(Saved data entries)
BEGIN
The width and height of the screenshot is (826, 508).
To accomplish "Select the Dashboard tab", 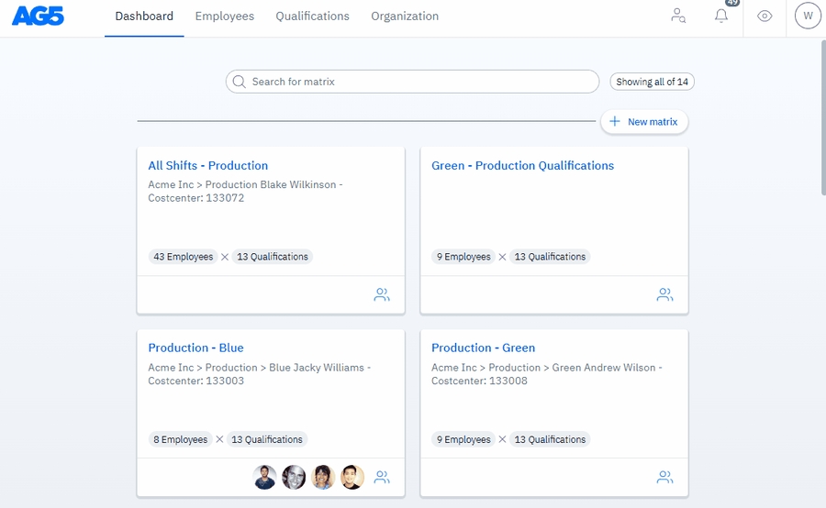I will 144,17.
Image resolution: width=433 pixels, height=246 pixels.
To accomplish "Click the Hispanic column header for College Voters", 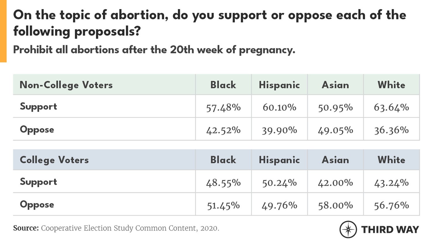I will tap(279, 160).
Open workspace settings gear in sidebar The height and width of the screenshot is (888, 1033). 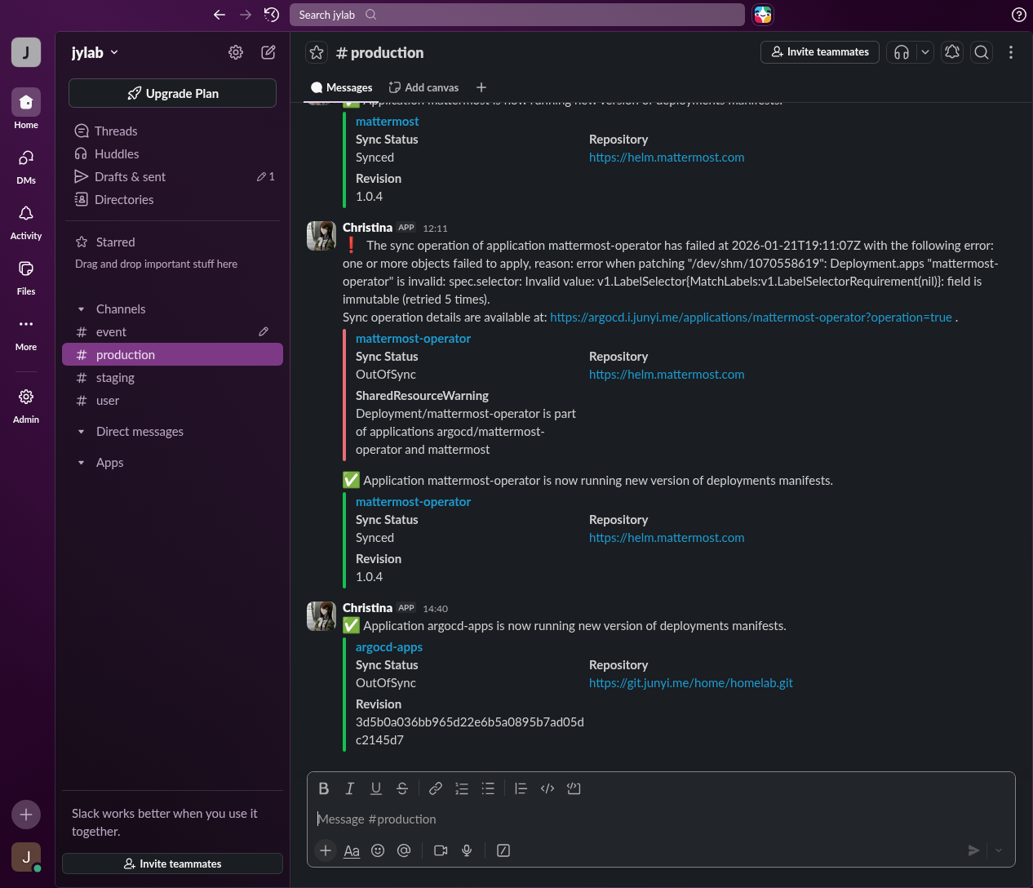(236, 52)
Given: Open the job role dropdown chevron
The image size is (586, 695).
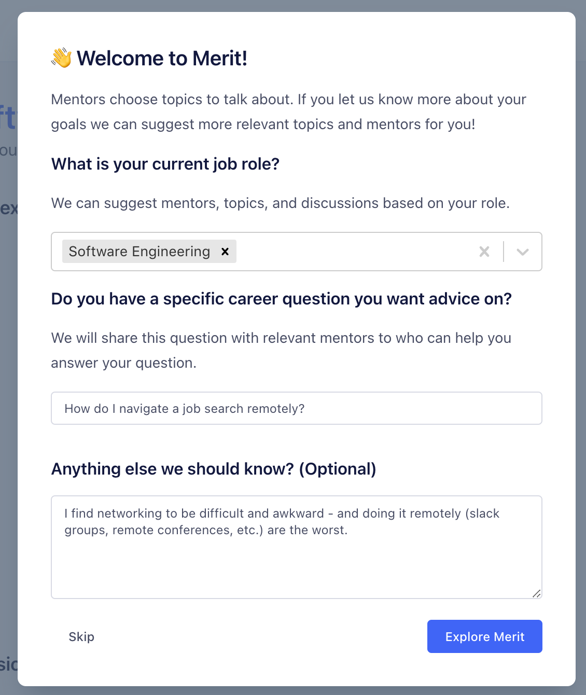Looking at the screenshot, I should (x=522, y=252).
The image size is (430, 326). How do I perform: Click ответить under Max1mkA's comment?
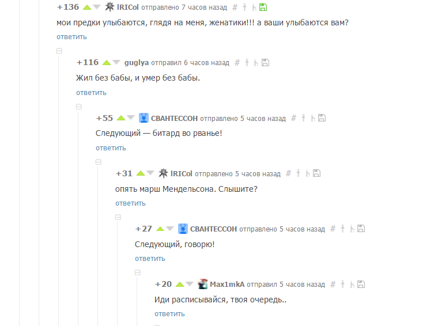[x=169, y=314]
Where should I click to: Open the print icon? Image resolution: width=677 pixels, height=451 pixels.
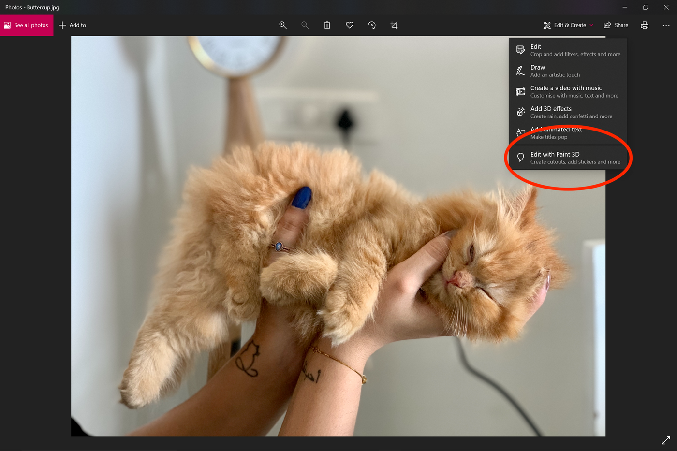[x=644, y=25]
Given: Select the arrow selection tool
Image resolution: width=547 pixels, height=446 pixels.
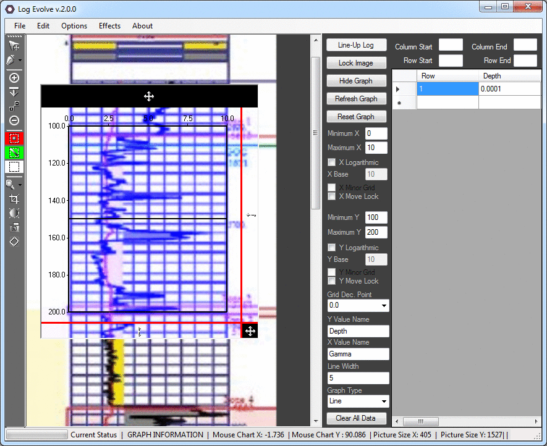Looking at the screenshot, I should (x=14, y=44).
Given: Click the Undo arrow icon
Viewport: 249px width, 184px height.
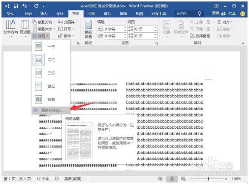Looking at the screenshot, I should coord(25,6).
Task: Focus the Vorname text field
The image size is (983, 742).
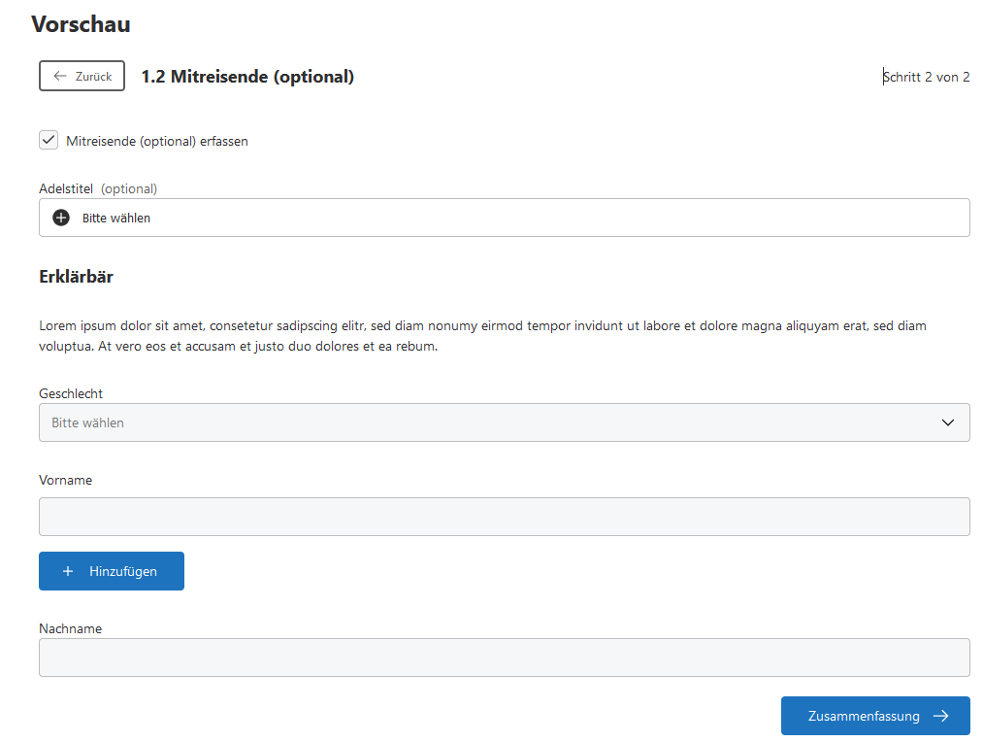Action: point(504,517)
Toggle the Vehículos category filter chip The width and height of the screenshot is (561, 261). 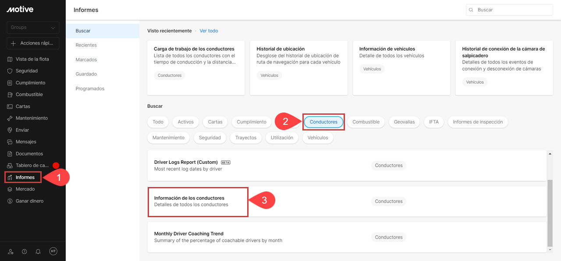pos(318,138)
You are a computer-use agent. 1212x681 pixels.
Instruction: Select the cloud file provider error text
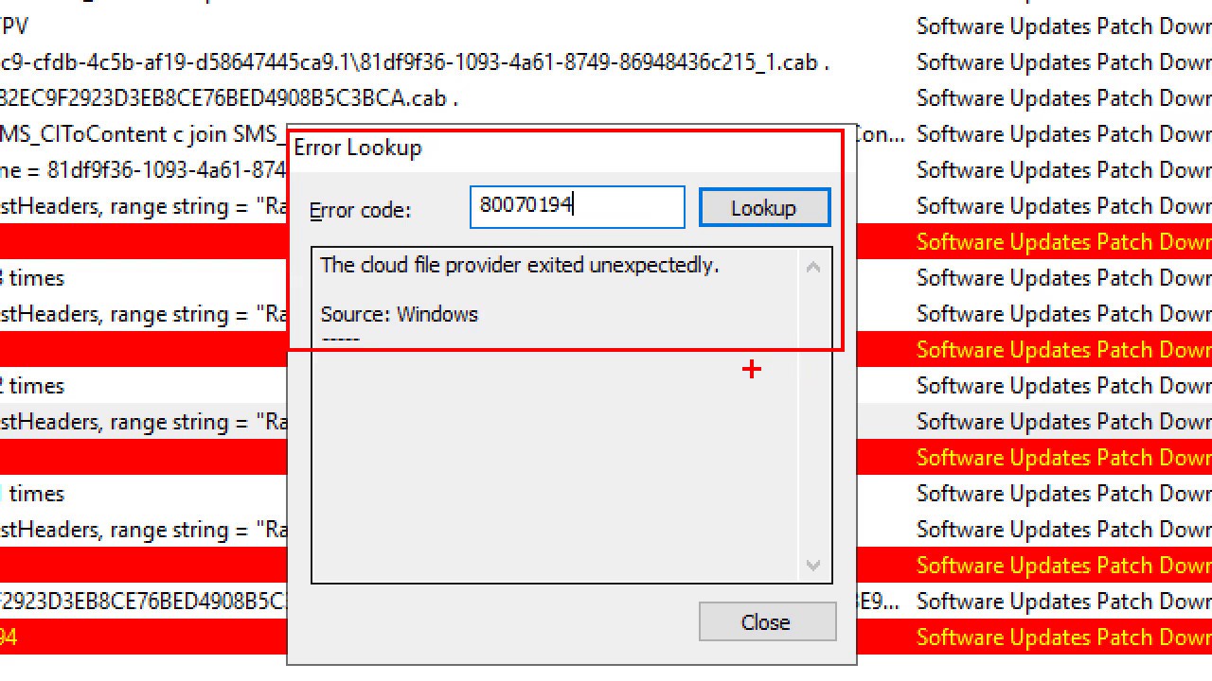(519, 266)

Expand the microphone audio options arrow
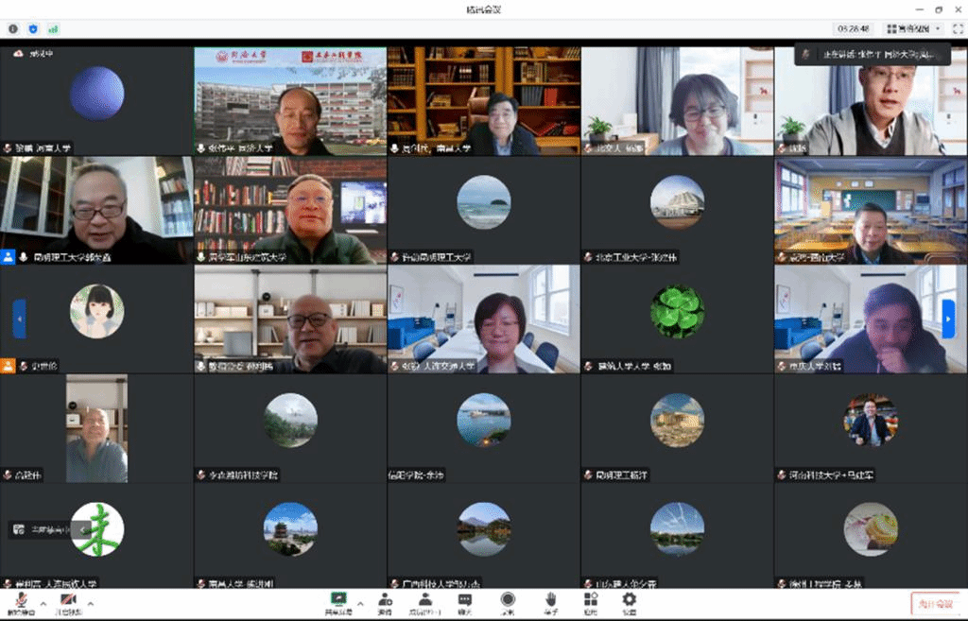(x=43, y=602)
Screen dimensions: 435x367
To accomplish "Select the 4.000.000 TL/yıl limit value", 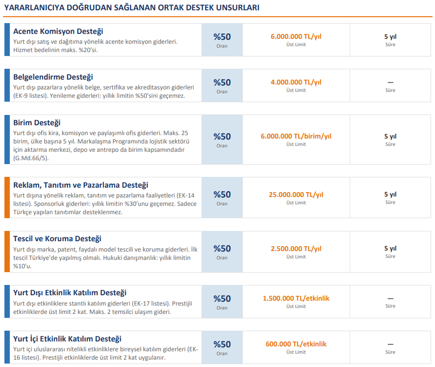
END
**DIRECTIONS**:
Out of the records above, please copy exactly the lines from the line with "The image size is (430, 326)." up to and including the line with "Given: Click the Undo arrow icon", minus the pictures.

**SOLUTION FOR THIS PROBLEM**:
The image size is (430, 326). How do I perform: Click ответить under Max1mkA's comment?
[x=169, y=314]
Where should I click to: Open the print icon? Image resolution: width=677 pixels, height=451 pixels.
[x=644, y=25]
Given: Select the arrow selection tool
Image resolution: width=547 pixels, height=446 pixels.
Looking at the screenshot, I should (x=14, y=44).
Given: Click the Undo arrow icon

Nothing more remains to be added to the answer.